(PROVIDED INFORMATION Opens)

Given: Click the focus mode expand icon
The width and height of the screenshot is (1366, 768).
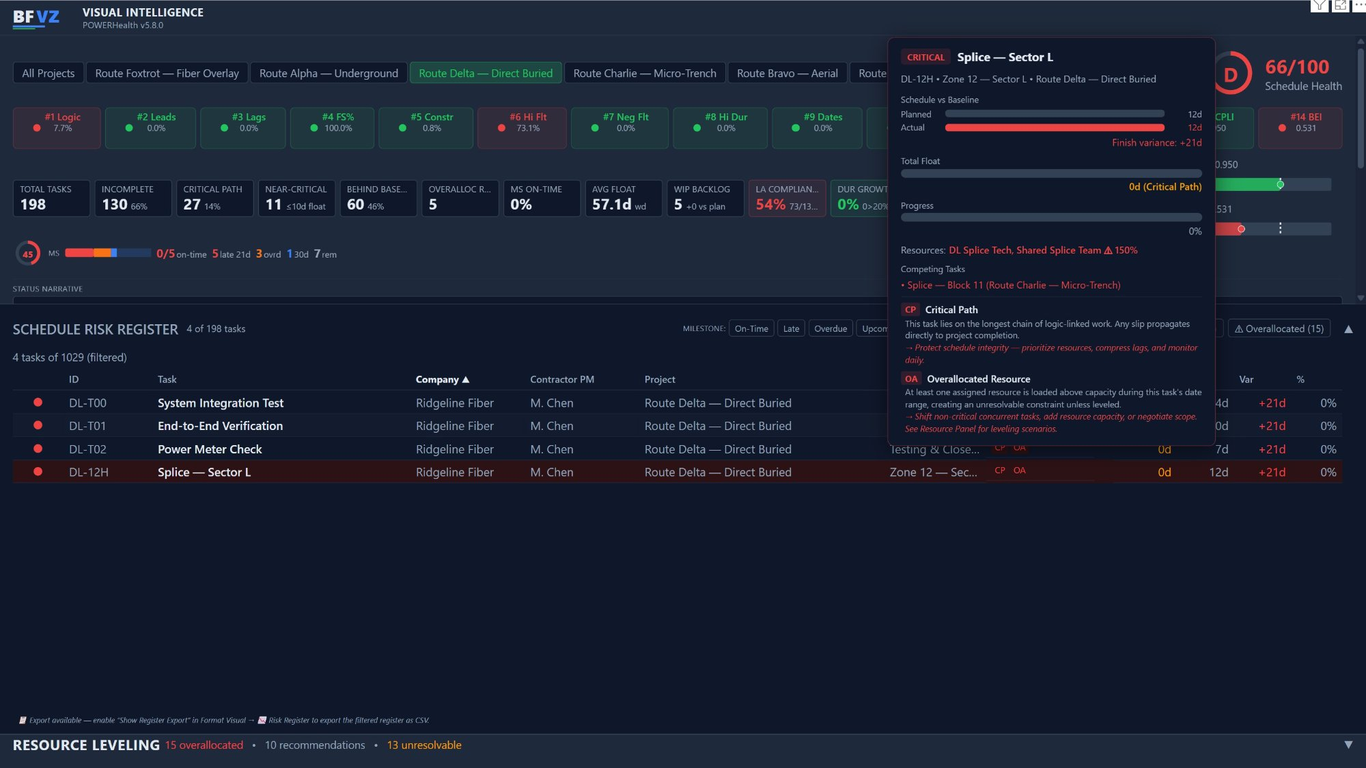Looking at the screenshot, I should coord(1340,6).
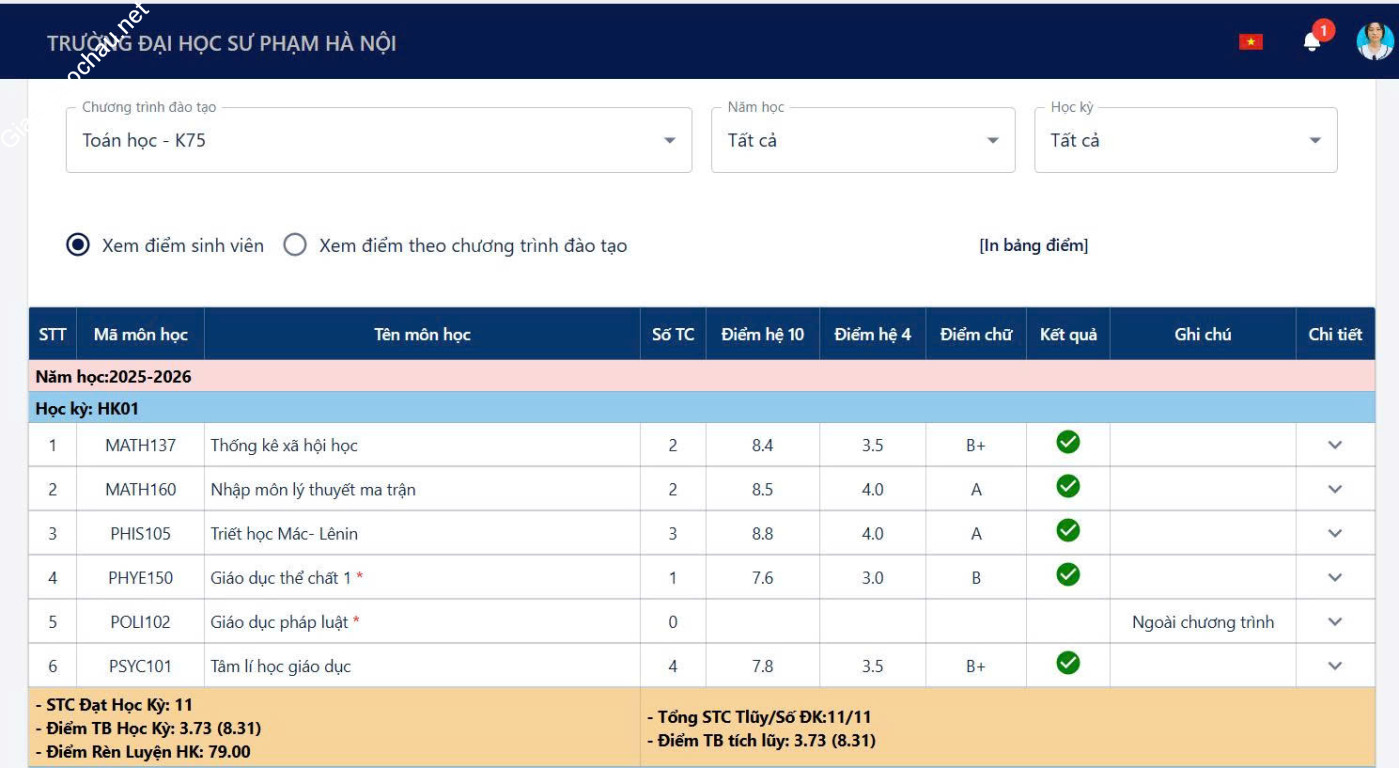Click the 'In bảng điểm' print link
Viewport: 1399px width, 768px height.
[x=1033, y=246]
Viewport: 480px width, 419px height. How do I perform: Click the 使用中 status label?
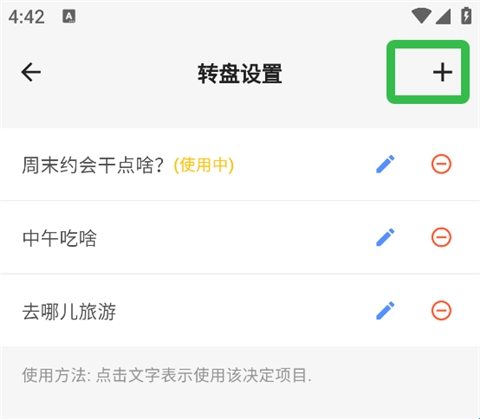[x=204, y=165]
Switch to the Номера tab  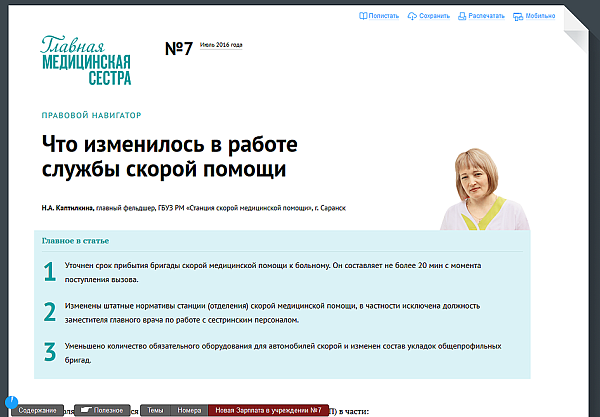click(x=189, y=410)
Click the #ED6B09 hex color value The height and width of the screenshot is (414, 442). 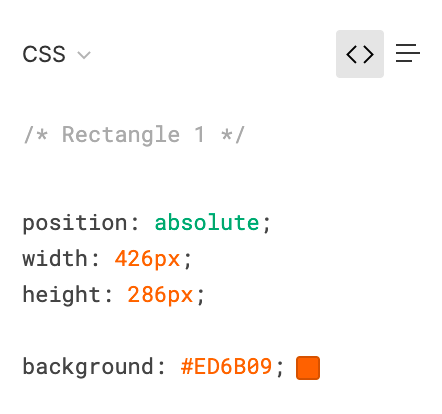(x=227, y=367)
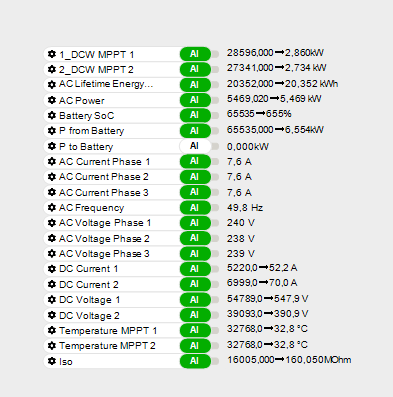Click grey output port of AC Voltage Phase 3

(x=215, y=253)

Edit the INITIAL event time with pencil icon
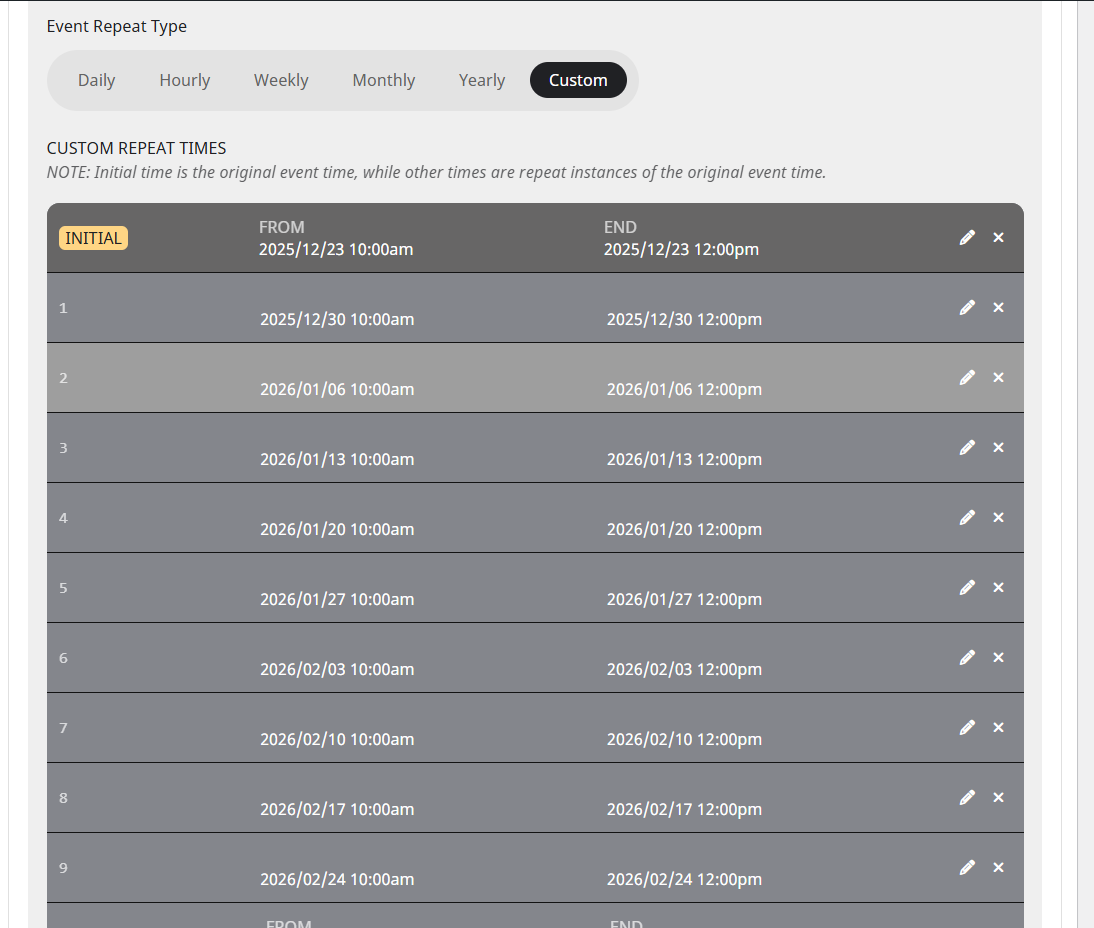click(967, 237)
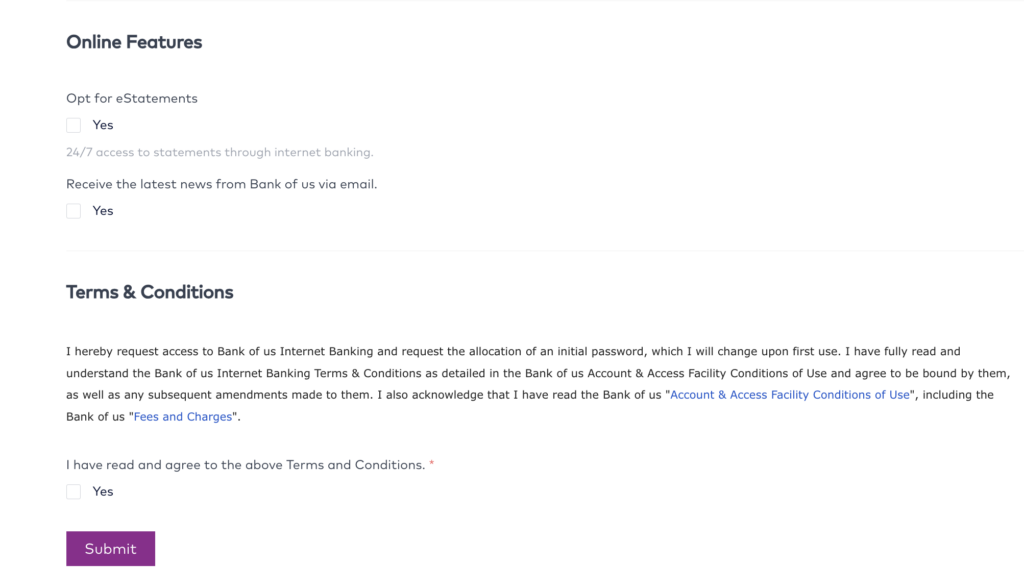Click the 24/7 access helper text
The height and width of the screenshot is (588, 1024).
tap(219, 153)
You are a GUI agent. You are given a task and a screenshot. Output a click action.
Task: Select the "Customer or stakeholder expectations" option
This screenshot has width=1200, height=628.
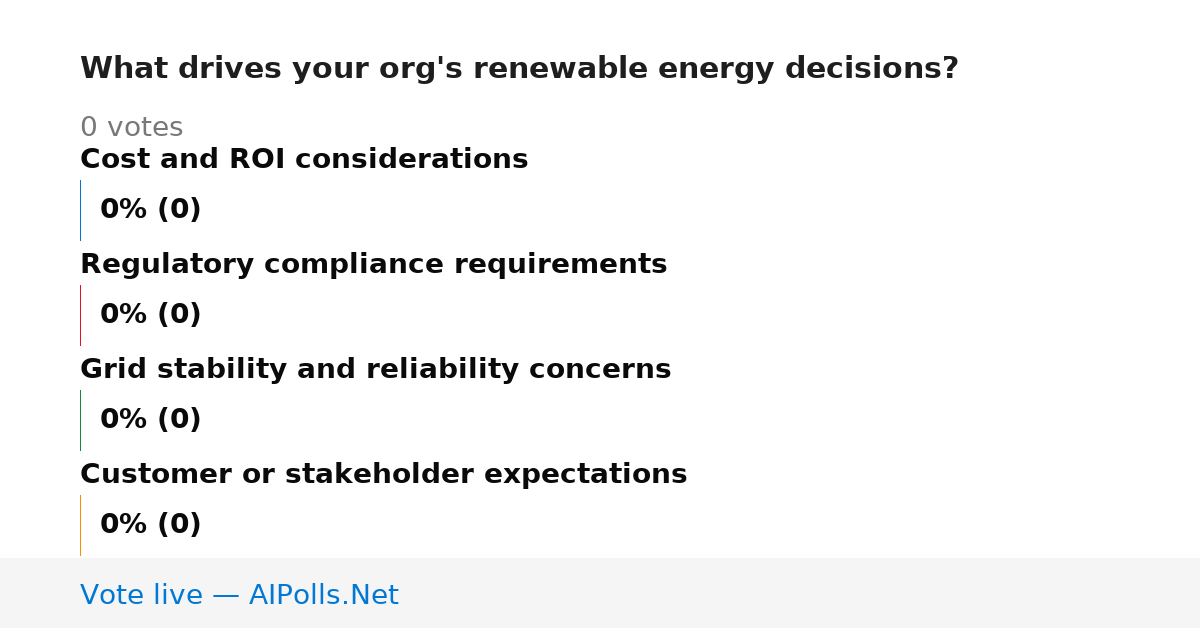(383, 474)
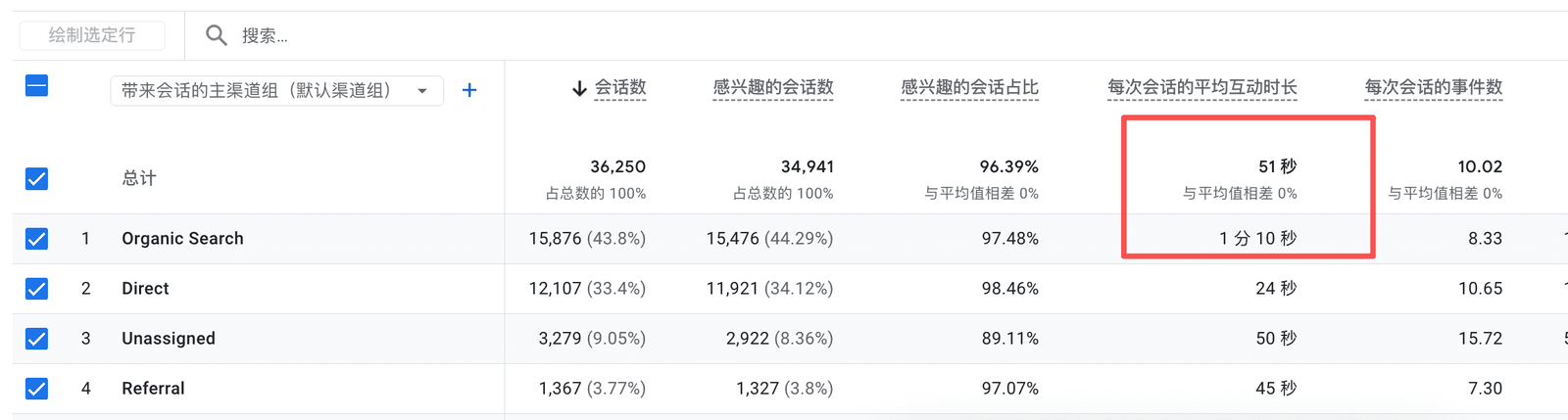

(PROVIDED INFORMATION Closes)

Only the lines from the one containing "You are a GUI" through the end of the records should be copied, exactly and with both ends included; the pictures should not.

You are a GUI agent. You are given a task and a screenshot. Output a click action.
Task: Select the "Customer or stakeholder expectations" option
This screenshot has width=1200, height=628.
(383, 474)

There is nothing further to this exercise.